Ongoing efforts are being made to identify biomarkers to predict ICI response, to provide a better selection of patients. PDL-1 expression is the most frequently explored, and despite some correlation in most studies, it is not universally predictive, so others predictors are being suggested, as high tumor mutational burden and molecular subtypes of UC.5,7,8

The patient had experienced an improvement in quality of life, and currently is asymptomatic and without evidence of disease.

Finally, the medical team has raised some questions: what should be the time to discontinue immunotherapy in a responder patient and, after progression, whether or not should atezolizumab be reintroduced.

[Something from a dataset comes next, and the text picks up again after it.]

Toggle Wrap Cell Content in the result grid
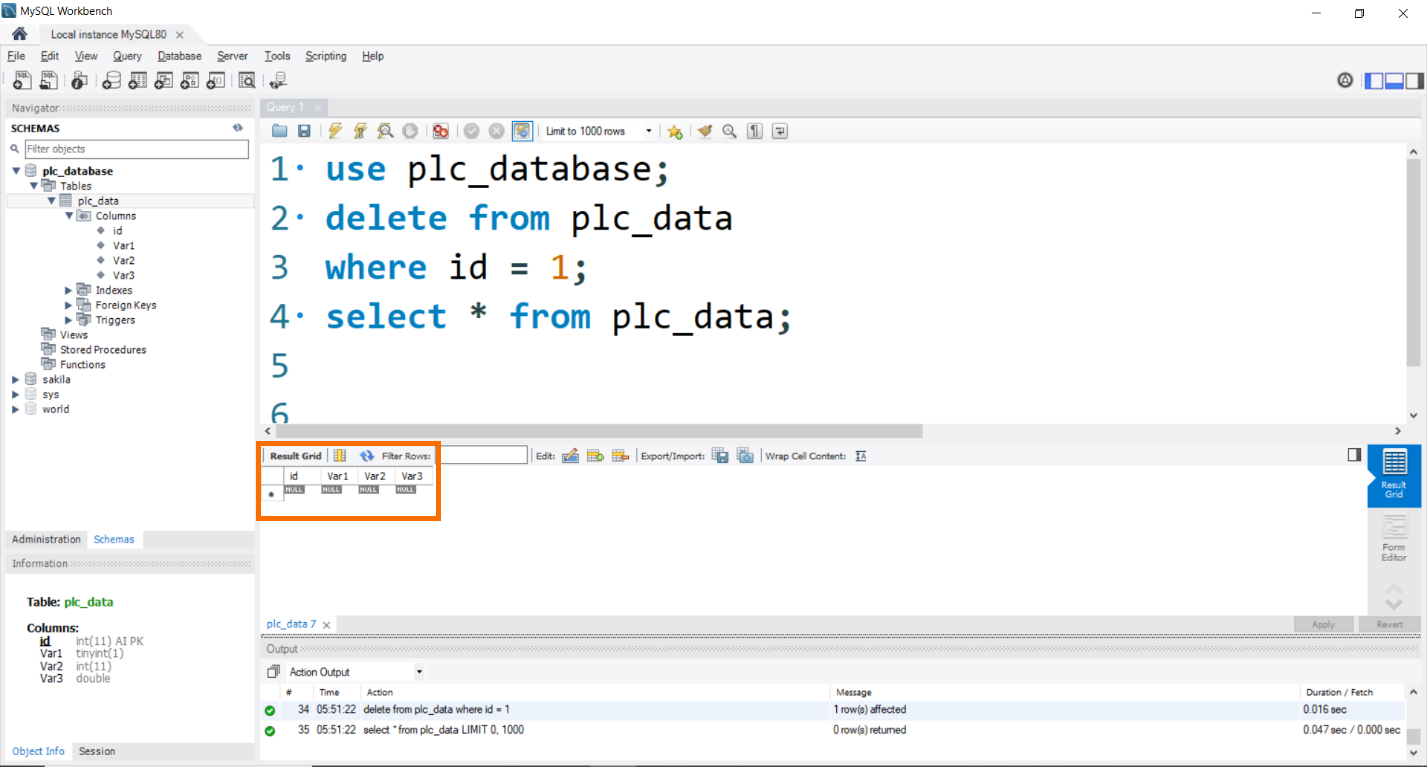Screen dimensions: 1427x767 click(860, 455)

With the recent results of IMvigor130 and JAVELIN bladder 100, chemotherapy associated or followed by maintenance immunotherapy, may become the new standard of care in front-line. Now we need evidence for treatments options after first-line immunotherapy.

Assistance with the study

None.

Financial support and sponsorship

None.

Conflicts of interest

The authors declare no conflicts of interest.